The situation is starting to change. A lot more Asian based crime writing is starting to emerge out of Thailand and I’ve noticed at least two crime novels, other than Ghost Money, set in Cambodia. A new small press focusing on crime fiction in Asia called Crime Wave Press was recently established in Hong Kong. It has already published interesting crime fiction set in Cambodia, Nepal and the Philippines. I’ve started reading the novel set in the Philippines, Dead Sea, and so far I’m impressed.

One upcoming project I am very excited about is Phnom Penh Noir, edited by Christopher G Moore, who I mentioned previously. It’s an anthology of noir fiction set in Cambodia. I’ve got a story in it and the other contributors include Cambodian authors. It’ll be fascinating to see what their take on ‘noir’ is.

Hopefully, this is just the start. I long for the day that readers stop being obsessed about Nordic crime and crime stories set in Asia get their due. There’s so much going on in Asia, I’d love to see crime writers tackle it.

Noir Nation: What do you think the future holds for eBooks? For print?

Nette: The short answer is that I have absolutely no idea. I don’t think anyone really does. Hopefully, they both have a future. Like a lot of people, I am tremendously excited by the possibilities in e-books to give an audience to crime fiction that would not otherwise get picked up by mainstream print publishers. At the same time, clearly there is some poor material being released digitally. Without trying to sound trite, I hope that both formats prosper and learn from each other. I’d love to see the digital crime fiction market tighten up a bit and print publishers become more adventurous in terms of what they publish and how they market their product. Whether either of things will happen is anyone’s guess.
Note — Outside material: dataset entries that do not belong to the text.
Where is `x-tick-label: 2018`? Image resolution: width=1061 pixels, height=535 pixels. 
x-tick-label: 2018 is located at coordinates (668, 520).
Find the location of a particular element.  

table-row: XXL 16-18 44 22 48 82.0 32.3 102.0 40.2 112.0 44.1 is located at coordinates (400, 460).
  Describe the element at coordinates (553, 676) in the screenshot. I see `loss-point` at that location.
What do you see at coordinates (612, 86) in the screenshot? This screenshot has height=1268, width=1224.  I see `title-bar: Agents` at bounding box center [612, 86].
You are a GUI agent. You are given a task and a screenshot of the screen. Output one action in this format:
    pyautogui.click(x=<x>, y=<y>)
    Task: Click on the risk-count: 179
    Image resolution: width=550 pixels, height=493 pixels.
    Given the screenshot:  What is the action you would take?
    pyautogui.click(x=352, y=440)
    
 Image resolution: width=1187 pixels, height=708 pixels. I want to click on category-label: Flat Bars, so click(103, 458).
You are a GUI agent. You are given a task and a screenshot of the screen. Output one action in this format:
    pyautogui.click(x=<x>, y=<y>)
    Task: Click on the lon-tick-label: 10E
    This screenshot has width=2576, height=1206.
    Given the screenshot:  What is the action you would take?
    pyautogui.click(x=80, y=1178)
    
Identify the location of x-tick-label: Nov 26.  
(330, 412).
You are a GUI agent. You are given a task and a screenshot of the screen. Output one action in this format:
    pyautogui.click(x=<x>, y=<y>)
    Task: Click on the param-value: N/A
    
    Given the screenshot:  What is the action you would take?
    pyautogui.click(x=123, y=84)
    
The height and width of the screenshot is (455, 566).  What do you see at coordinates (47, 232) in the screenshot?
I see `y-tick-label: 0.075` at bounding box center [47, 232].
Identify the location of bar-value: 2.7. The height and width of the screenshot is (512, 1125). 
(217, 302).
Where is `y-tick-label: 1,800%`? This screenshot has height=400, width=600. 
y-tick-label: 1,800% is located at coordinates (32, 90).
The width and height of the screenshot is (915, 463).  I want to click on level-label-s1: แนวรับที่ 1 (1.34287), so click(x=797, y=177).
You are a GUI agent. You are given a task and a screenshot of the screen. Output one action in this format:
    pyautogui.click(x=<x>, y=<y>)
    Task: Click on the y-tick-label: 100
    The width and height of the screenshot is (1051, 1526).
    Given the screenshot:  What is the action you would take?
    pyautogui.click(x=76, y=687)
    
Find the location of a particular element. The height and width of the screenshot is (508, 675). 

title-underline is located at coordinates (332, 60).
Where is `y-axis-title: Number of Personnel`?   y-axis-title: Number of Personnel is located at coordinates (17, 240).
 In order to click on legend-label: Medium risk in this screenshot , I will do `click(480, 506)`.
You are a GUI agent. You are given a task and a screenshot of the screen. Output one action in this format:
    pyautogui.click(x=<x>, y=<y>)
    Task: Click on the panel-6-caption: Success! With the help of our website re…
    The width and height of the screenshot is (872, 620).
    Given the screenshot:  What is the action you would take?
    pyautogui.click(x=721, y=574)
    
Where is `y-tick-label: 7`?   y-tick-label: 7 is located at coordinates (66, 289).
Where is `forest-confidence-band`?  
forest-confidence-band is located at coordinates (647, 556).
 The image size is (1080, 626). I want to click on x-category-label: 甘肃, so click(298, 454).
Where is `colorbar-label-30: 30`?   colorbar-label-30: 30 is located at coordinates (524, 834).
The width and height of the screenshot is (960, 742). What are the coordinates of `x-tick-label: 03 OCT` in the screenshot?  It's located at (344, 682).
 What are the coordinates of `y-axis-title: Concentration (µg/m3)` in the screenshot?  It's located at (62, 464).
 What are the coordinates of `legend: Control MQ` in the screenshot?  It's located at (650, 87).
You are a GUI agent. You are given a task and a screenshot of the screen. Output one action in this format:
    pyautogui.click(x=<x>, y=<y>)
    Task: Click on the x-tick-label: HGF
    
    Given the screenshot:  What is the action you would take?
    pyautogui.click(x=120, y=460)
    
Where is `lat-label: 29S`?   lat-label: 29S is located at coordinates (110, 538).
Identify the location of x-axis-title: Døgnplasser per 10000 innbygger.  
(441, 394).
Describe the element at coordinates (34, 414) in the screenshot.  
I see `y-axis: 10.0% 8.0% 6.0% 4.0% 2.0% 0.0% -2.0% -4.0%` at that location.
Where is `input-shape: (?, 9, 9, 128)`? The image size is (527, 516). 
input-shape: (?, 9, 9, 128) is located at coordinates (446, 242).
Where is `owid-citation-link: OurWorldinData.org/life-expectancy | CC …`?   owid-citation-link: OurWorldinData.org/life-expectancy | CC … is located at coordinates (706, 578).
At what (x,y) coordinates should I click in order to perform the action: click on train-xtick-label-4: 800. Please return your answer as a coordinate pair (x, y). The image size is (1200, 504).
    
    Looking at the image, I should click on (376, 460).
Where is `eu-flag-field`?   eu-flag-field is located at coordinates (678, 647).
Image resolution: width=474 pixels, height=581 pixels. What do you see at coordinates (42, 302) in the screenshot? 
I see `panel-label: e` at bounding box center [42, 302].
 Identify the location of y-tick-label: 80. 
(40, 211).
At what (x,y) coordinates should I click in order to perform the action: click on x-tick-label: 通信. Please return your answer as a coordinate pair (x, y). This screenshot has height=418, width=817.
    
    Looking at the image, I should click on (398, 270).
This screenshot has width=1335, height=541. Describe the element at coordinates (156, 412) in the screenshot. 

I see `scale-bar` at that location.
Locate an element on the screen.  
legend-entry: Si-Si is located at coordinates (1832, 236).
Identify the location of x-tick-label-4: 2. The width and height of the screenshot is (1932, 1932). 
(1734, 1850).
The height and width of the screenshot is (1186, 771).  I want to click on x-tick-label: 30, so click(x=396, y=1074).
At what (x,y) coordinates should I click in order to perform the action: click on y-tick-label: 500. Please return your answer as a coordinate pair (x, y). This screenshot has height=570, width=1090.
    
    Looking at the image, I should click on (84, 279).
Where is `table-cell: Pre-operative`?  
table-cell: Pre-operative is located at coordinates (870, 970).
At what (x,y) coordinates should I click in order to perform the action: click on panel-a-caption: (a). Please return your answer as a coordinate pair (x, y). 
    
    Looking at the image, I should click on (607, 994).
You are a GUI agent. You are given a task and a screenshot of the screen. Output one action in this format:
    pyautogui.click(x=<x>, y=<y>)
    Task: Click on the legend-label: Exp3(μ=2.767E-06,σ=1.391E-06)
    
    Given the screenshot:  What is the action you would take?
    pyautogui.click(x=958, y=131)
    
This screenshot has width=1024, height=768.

Noir Nation: Tell us about your literary influences.

Nette: There is so much good stuff out there at the moment it’s hard to know where to start. But if you’re asking who has influenced the way I write and how I think about my writing, James Ellroy would be my first pick. His LA Quintet has had a tremendous impact on me. I’ve read each one two or three times. David Peace is another. What are now known as his Red Riding series, 1974, 1977, 1980 and 1983 are brilliant. I’m a huge fan of the Parker, the professional thief character created by Donald Westlake AKA Richard Stark. Peace and Ellroy excel at creating dense, multi-layered and interconnected stories. Westlake writes cool, stripped-back stories. He’s really influenced in me in terms of how I write action and any kind of procedure, like robberies and such. While I could go on at length about many other writers, one more I’d like to single out is Megan Abbott. She has the ability to write such tremendous prose and I love the way she is able to write about political issues like gender relations without sounding the remotely didactic or preachy. She inspires me to write better.

Noir Nation: What are you working on next?

Nette: As much as I like writing him, I’ve decided to take a break from Quinlan. My next book will feature a character called Gary Chance. He’s an ex-Australian army truck driver turned criminal who has featured in a number of my short stories. It’s a heist story, set in Queensland, Thailand and my hometown, Melbourne, with a major Segway into Afghanistan. Enough said. Crime Factory, the magazine I help edit, has set itself up as a publishing house and we have just put out our second book. It’s called Hard Labour and it’s an anthology of Australian noir and hardboiled short fiction. We’ve got some interesting projects in the pipeline for 2013. I’ve also got a ton of short story ideas, just got to find the time to do them.